In a metonymic succession, the seaman declares himself heedless to the worldly occupations:
Not for him [the seaman] is the sound of the harp, nor the giving of rings
nor pleasure in woman, nor worldly glory –
nor anything at all unless the tossing of the waves,
but he always has longing, he who strives on the waves.
(lines 44a – 47b)
In my reading, the striving for the waves is a metaphoric enunciation of the credo of the pilgrim. The sea is the half-spiritual journey that enlightens one into seeing the transience of life on earth. For everything, as the seafarer declares, “always and invariably … will turn into uncertainty” and man is, as much he surround him or herself with worldly goods, “doomed to die”. Earthly prosperity is transitory, life itself is only a short burst of existence and it is futile for one to account for his life with the accumulation of material goods.
Up to this moment the elegy is a somewhat traditional one, in that it present the lamentation of a single character over a troublesome state of affairs, in the case of The Seafarer, a semi-spiritual state of affairs. But with a powerful enunciation of his disbelief of the world’s stability:
I do not believe that the riches of the world will stand forever.
(lines 66b – 67b)
the protagonist launches into a religious monologue in which he expounds his ideas of how one should live and act after knowing of his temporariness. At this textual moment, the poem perceptibly shifts from a heroic elegy to a didactic-theological one. The core that holds together
the poem is the opposition in the first part land/sea now evolved into transient/eternal and the feeling of melancholy.
Indeed hotter for me are the joys of the Lord
Than this dead life fleeting on the ground
(lines 64b – 66a)
What would then give joy and substance to one’s life on earth so that it does merely fleet, or drag itself into death?

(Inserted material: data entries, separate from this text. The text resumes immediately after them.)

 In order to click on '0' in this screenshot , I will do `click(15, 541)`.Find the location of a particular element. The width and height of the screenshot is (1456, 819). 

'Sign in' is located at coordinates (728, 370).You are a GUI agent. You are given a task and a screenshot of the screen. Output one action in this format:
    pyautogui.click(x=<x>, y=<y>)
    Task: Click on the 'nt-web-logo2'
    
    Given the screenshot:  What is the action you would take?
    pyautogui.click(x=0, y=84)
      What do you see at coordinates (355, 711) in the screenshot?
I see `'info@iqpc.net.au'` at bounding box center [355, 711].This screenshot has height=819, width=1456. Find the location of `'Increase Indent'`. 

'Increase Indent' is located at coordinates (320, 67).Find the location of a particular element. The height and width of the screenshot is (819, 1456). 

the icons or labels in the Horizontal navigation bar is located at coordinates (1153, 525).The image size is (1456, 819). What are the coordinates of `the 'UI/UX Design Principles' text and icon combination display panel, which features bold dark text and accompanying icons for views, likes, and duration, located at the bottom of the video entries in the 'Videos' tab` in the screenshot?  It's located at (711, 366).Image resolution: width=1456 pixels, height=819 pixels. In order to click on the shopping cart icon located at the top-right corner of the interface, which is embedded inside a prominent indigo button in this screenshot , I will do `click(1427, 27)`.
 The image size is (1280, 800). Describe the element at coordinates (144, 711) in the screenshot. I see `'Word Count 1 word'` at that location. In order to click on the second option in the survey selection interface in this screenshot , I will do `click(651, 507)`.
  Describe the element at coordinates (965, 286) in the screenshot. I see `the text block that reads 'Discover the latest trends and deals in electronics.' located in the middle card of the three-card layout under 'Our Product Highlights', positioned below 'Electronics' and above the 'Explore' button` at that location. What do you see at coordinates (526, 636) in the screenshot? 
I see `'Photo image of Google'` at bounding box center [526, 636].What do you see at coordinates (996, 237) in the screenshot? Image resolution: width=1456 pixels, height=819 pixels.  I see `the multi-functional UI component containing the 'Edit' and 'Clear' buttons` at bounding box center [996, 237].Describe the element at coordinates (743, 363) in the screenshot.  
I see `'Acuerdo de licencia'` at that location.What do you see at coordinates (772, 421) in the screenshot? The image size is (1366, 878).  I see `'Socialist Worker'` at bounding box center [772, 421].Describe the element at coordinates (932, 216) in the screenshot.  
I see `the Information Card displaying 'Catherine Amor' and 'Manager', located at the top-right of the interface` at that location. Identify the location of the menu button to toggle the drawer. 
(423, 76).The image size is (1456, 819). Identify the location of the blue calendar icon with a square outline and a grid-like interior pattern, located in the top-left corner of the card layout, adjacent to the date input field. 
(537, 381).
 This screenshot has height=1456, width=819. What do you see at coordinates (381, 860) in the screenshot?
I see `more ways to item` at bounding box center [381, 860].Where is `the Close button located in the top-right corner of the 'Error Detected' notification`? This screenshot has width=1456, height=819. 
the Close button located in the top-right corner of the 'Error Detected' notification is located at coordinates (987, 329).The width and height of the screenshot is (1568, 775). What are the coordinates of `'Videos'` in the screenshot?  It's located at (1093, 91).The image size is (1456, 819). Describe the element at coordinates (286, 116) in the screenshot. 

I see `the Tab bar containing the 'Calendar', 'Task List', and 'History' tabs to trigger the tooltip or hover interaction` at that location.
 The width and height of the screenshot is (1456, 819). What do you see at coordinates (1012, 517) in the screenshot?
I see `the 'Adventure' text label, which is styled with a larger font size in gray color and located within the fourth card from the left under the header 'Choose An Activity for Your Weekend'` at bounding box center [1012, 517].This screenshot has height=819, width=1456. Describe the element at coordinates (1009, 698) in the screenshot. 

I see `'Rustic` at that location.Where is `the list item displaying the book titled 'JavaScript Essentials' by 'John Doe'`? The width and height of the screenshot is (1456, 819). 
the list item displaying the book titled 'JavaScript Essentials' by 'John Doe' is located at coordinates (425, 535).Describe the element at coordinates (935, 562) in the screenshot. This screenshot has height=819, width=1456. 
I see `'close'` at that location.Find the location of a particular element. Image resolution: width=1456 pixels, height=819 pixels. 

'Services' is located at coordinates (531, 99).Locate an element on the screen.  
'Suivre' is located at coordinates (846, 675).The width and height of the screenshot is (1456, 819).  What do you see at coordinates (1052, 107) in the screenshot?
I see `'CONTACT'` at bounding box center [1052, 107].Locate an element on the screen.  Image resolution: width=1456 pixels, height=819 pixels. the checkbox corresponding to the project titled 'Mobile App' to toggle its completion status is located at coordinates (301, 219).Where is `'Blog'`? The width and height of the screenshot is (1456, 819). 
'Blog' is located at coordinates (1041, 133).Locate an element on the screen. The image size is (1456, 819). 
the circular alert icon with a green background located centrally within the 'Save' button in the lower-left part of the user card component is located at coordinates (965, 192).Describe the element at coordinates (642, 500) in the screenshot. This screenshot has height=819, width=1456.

The seaman passionately states that work, bravery, courage, which eventually inflame the power of his fame, might lead one to a communion with the glory of the angels, “joy with the hosts”. In a telling parallel, the glory of life in eternity will come when the glory of kingdoms once powerful will set. The second part of The Seafarer is clearly more symbolically construed and the image of the kingdoms, I suspect, stands for the demise in importance of worldly values. So do the implicit pagan references in the image of the burial lined with gold and “a mass of treasure” for all of those are no longer of value in the eternal. Thus the road to eternity is illustrated as lined not with gold but with a balance in one’s life, control of his passions, and wisdom in his relationships – all spiritual, metaphysical categories. The poem shows how the transience of life could be counteracted by following a series of semi-commandments (for all their rhetorical might they are still subjective, expressed through the viewpoint of the narrator-protagonist) that would lead into a blessed state of affairs in which
one’s life is “belonging … in the love of the Lord, joy in the heavens” (lines 121a – 122b). The insecurity of a life on earth, with all its materials transient and mortal, is transformed through a theological didacticism into a security in the eternal.
The Seafarer is at first a sight an inconsistent poem with two delineated parts that are somewhat incongruous with each other. But the opposition sea/land which promotes the idea of a solitary, melancholic journey evolves into a metaphysical opposition between transitory/eternal
and thus is one of the brinks that bind the poem together. The idea of a pilgrimage in the first part is consistent with the religious overtones of the second and thus unites both of them into a textual unity that serves to promote a vision and philosophy of a life in a world marked by transience. The relation between the lamentation and the obvious didacticism fits loosely within the convention of the elegy but poem is held together by the interplay of recurrent, yet evolving oppositions and by the sincere authority of the protagonist himself.